Problem details: From the listing below, work out the number of lines containing "agent" and give that number without comment.

++++++++++++++++++++

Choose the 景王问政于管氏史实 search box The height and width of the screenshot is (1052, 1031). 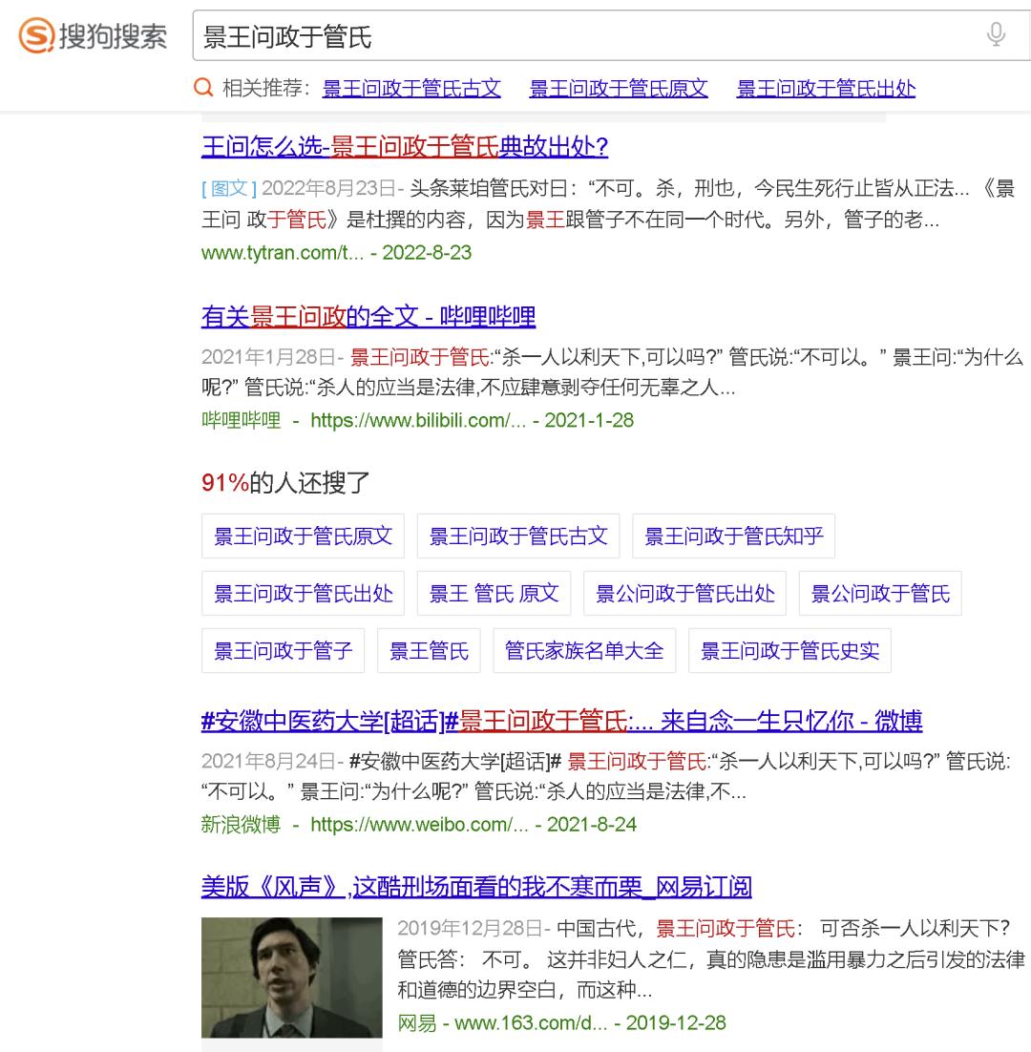click(x=789, y=650)
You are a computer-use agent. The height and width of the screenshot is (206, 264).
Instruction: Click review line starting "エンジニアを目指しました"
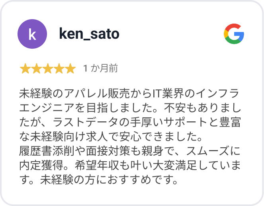(130, 108)
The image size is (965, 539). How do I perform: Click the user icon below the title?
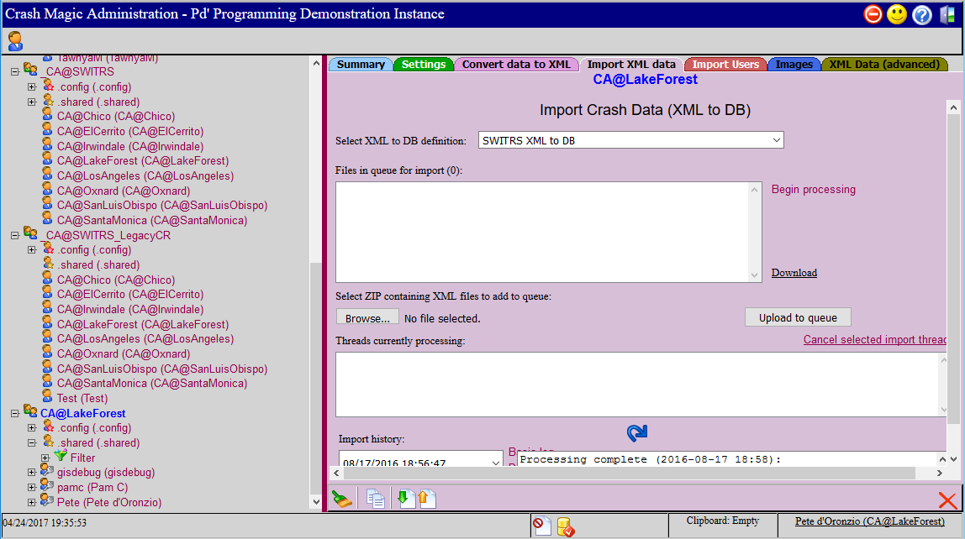15,41
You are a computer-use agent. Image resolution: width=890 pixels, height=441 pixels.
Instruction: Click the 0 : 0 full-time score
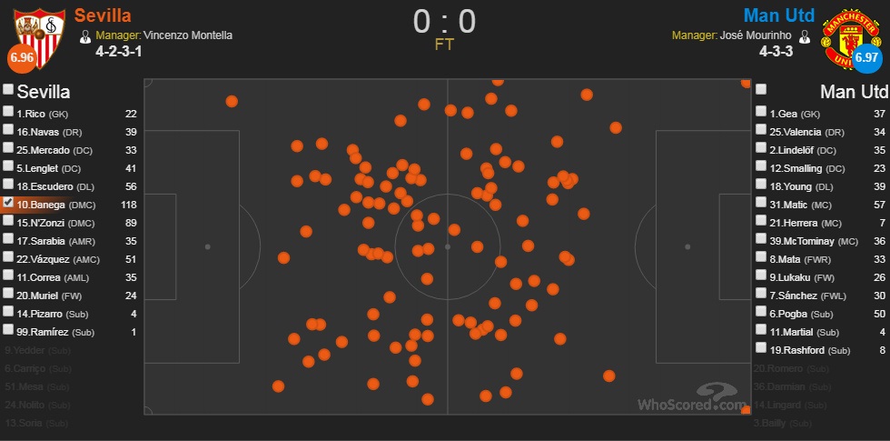(x=444, y=22)
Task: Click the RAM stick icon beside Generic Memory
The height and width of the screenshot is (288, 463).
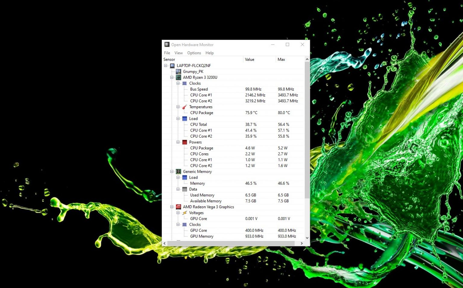Action: coord(179,171)
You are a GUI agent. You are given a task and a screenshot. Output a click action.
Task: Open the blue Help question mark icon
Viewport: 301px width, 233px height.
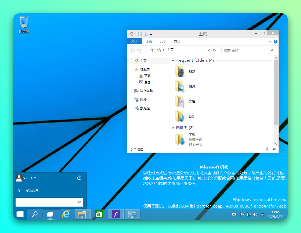tap(275, 42)
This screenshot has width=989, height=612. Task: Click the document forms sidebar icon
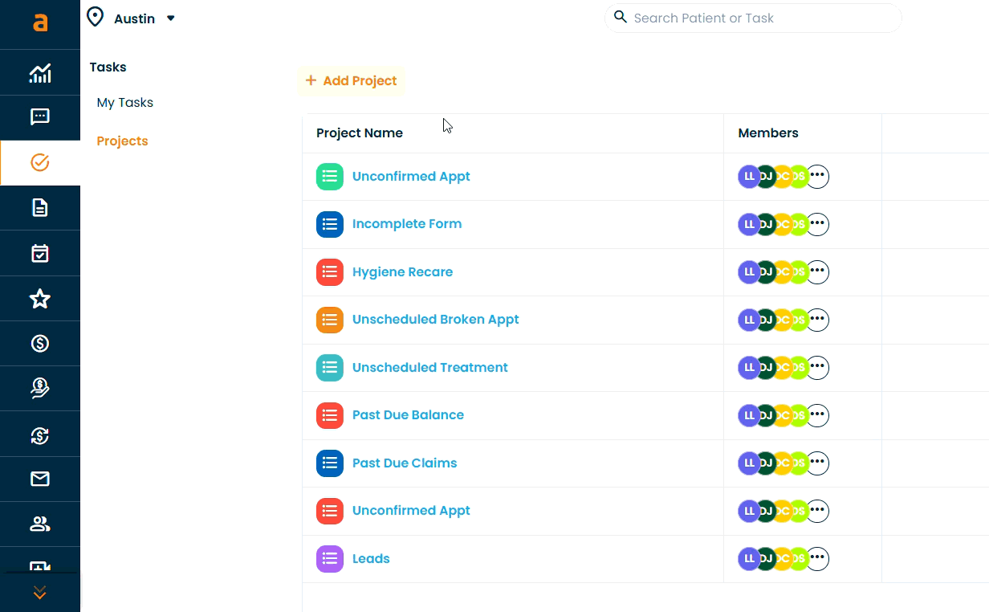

++++++++++++++++++++

The completed task: 3